Déjà, une petite précision importante concernant le jeu d'origine. En 2010, ce sont deux versions différentes de Nier qui ont vu le jour : la version Replicant exclusive à la PlayStation 3 et la version Gestalt à destination de la Xbox 360 et unique version vendue en Occident. Si le jeu restait globalement identique, les deux proposaient des protagonistes différents. Dans Replicant, les joueurs incarnaient le frère de Yonah alors que dans la version Gestalt, c’était son père qui était mis entre nos mains. Pourquoi ce choix ? Eh bien, parce qu’il semblerait qu’aux yeux de Square Enix, une relation père-fille avait plus de chances d’intéresser les occidentaux, tout comme l’incarnation d’un personnage fort et musculeux, alors que la version Replicant était plus jeune et plus androgyne. Si cette décision avait pu leur paraître sensée à l’époque, on peut penser que ce n’est plus le cas aujourd’hui, puisque seule la version Replicant a été remasterisée et seule celle-ci est vendue dans le monde entier.

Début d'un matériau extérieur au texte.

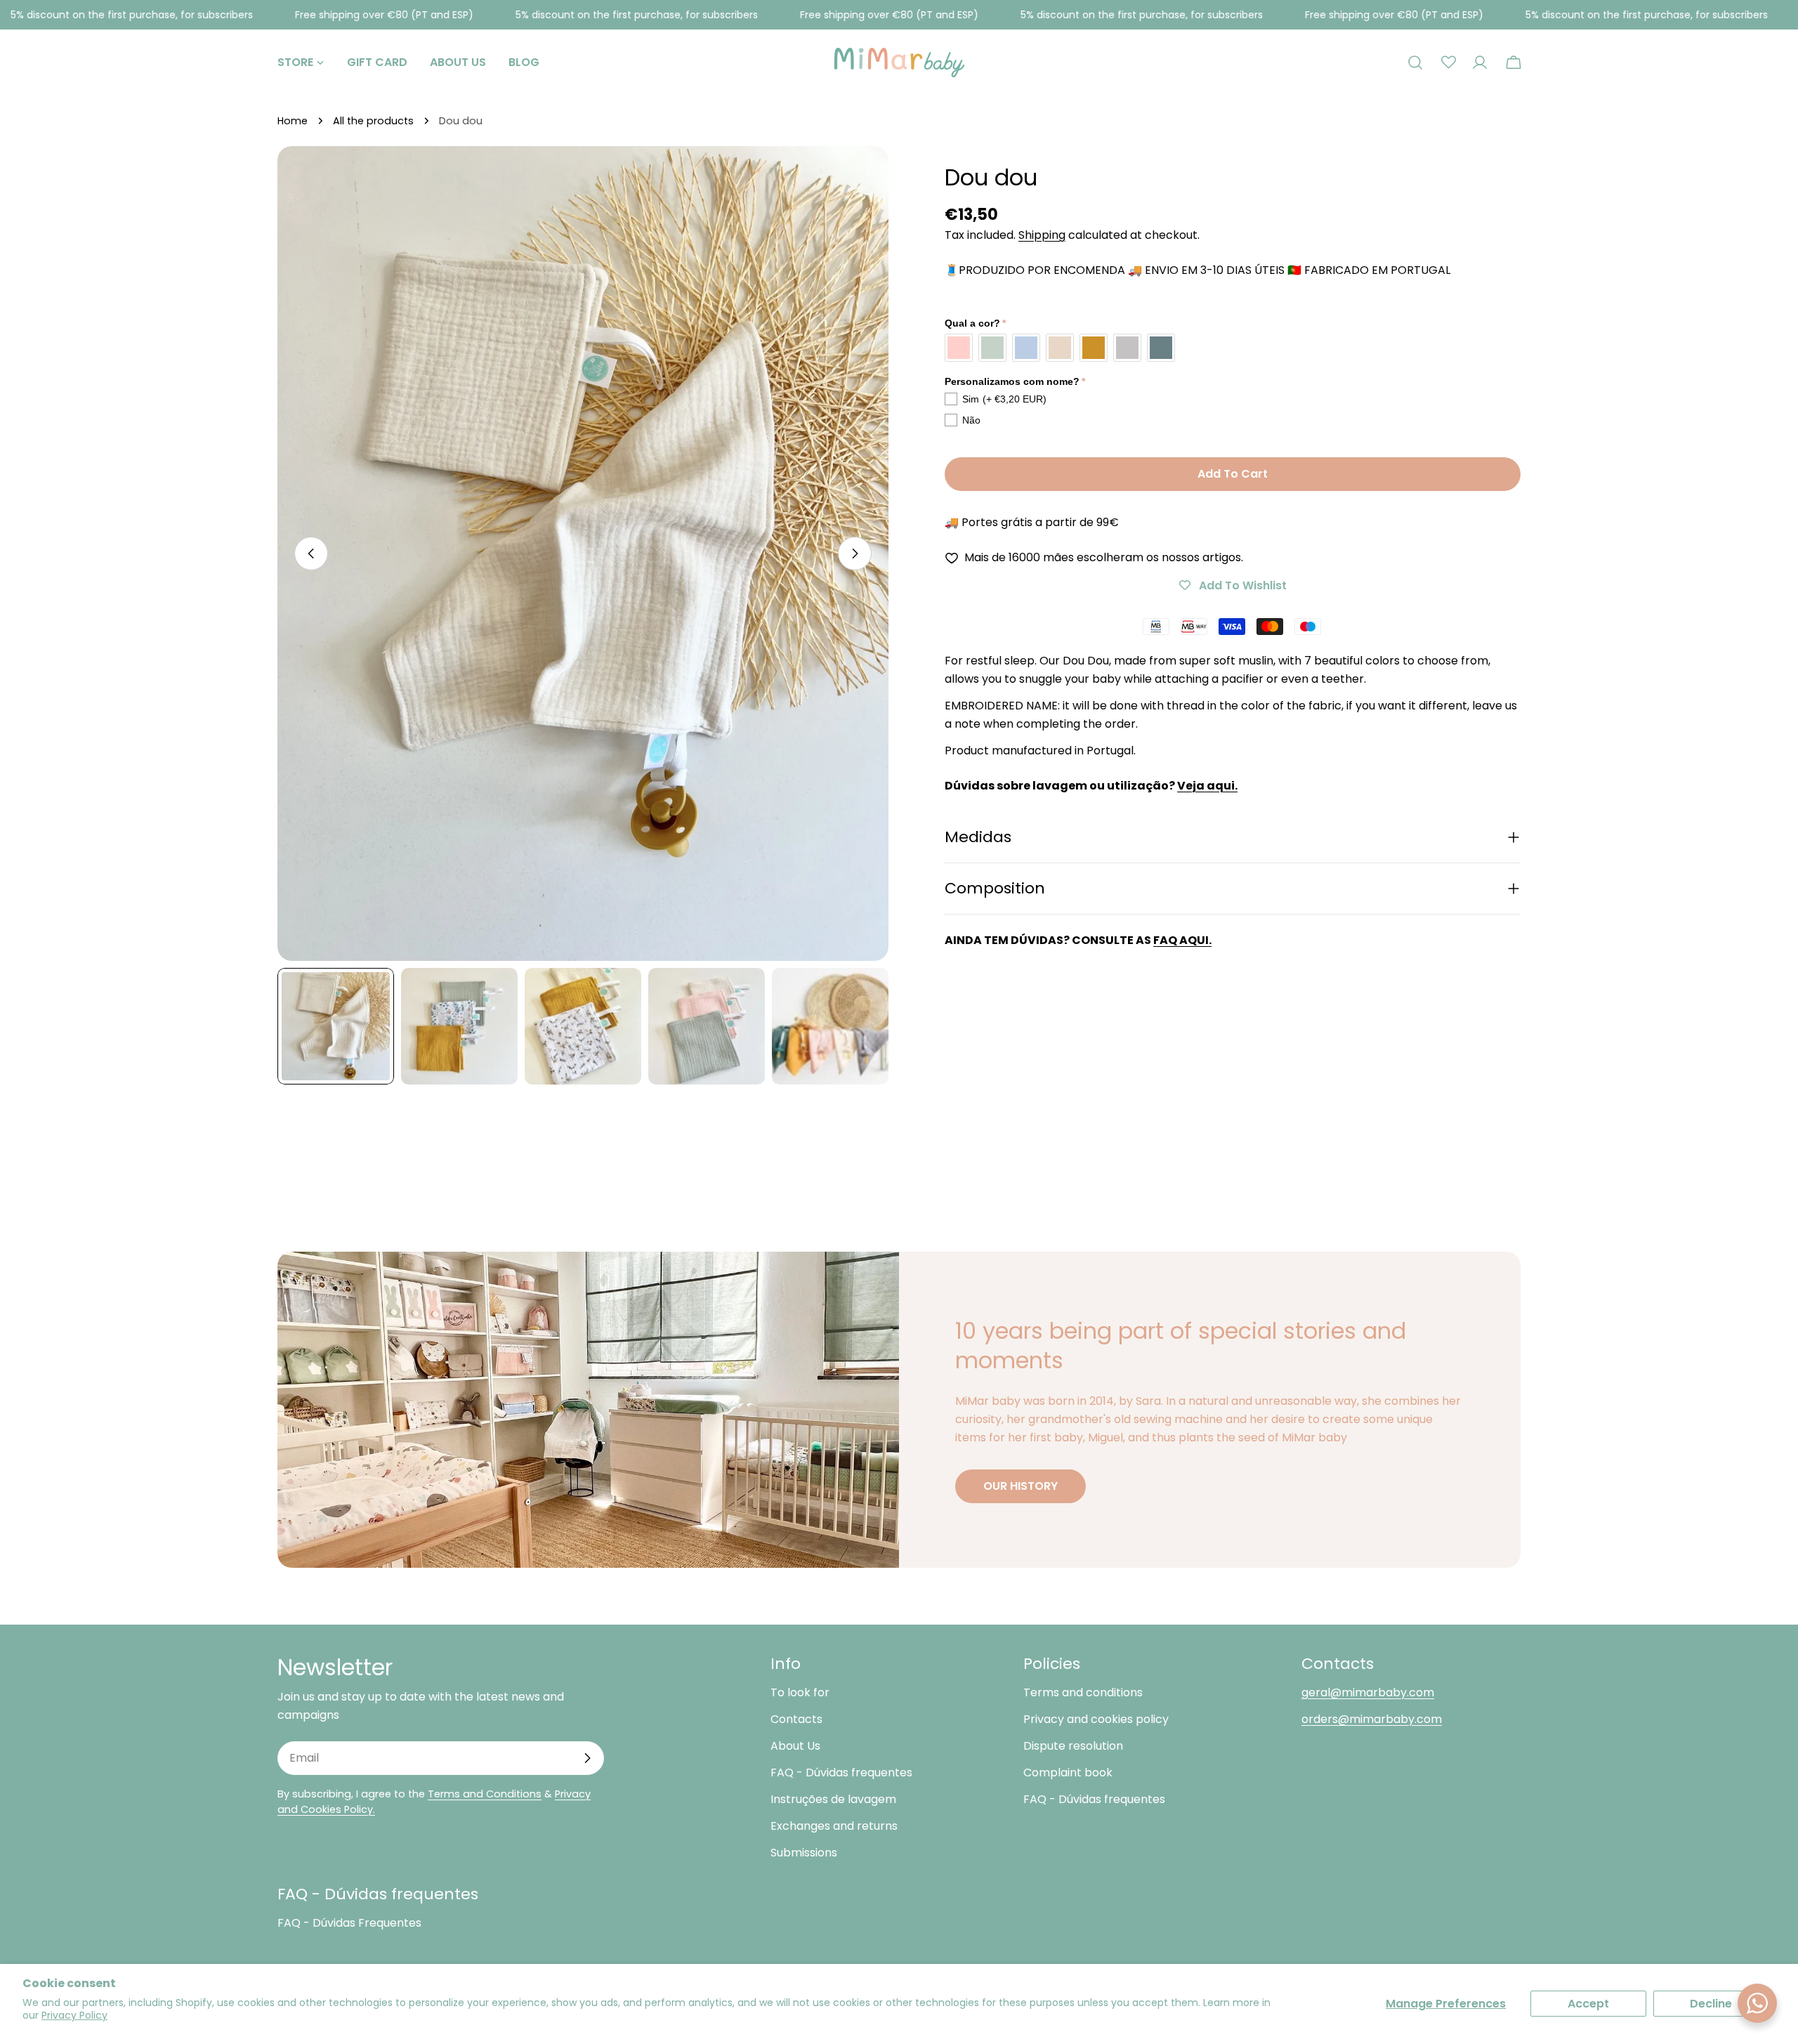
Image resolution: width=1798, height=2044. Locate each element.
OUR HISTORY (1020, 1486)
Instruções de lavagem (833, 1799)
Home (292, 121)
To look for (799, 1692)
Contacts (796, 1719)
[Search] (1415, 62)
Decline (1711, 2004)
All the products (373, 121)
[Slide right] (855, 553)
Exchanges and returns (834, 1826)
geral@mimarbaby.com (1367, 1692)
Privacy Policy (74, 2015)
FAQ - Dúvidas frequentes (841, 1772)
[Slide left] (311, 553)
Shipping (1041, 235)
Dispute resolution (1073, 1746)
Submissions (803, 1853)
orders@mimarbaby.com (1371, 1719)
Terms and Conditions (485, 1794)
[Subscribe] (587, 1758)
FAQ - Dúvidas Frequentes (349, 1923)
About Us (795, 1746)
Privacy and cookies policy (1096, 1719)
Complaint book (1068, 1772)
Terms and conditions (1083, 1692)
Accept (1588, 2004)
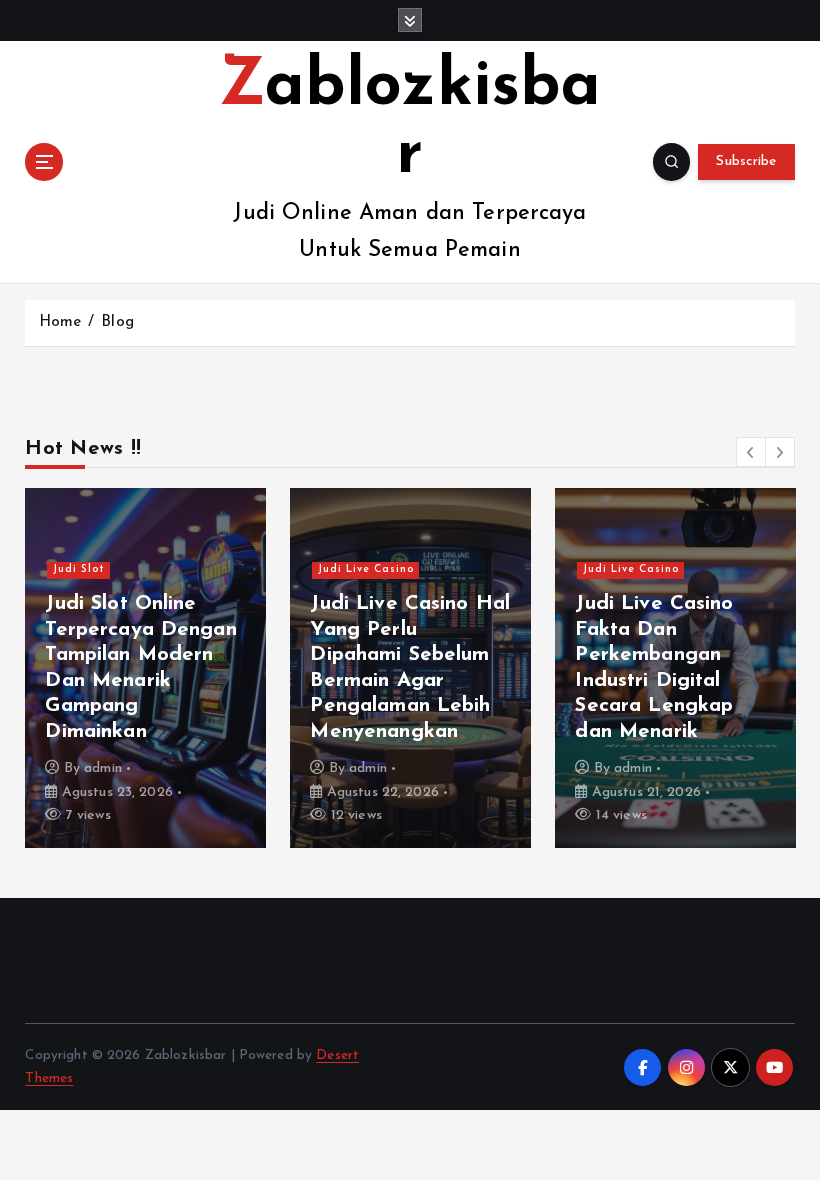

L’histoire commence en été 2053, dans une Tokyo ravagée et sous la neige. C’est au cœur de ces ruines où règne un silence funeste que l’on rencontre le protagoniste, frère aimant et protecteur de la petite Yonah, fillette frêle et malade qui ne pourrait survivre sans lui. Prêt à se sacrifier pour sa petite sœur, l’adolescent est rapidement confronté à une horde de créatures étranges de formes humanoïdes. Malgré tout son courage, il est incapable d'en venir à bout et c’est dans un élan de désespoir qu’il touche un étrange livre, un livre qu’il craint suffisamment pour empêcher Yonah de le toucher, tellement craint qu’il repose sur lui en dernier recours dans le but d’obtenir la force de protéger sa sœur. Affublé d’un nouveau pouvoir qui semble sans limite, il parvient facilement à terrasser ces créatures, mais si toucher le livre fut une chance pour lui, Yonah en paie le prix fort. Voulant aider son frère, elle tenta elle aussi de profiter des pouvoirs de l'étrange ouvrage, mais au lieu d’en ressortir plus forte, elle se retrouve envahie par une étrange maladie lui faisant perdre connaissance.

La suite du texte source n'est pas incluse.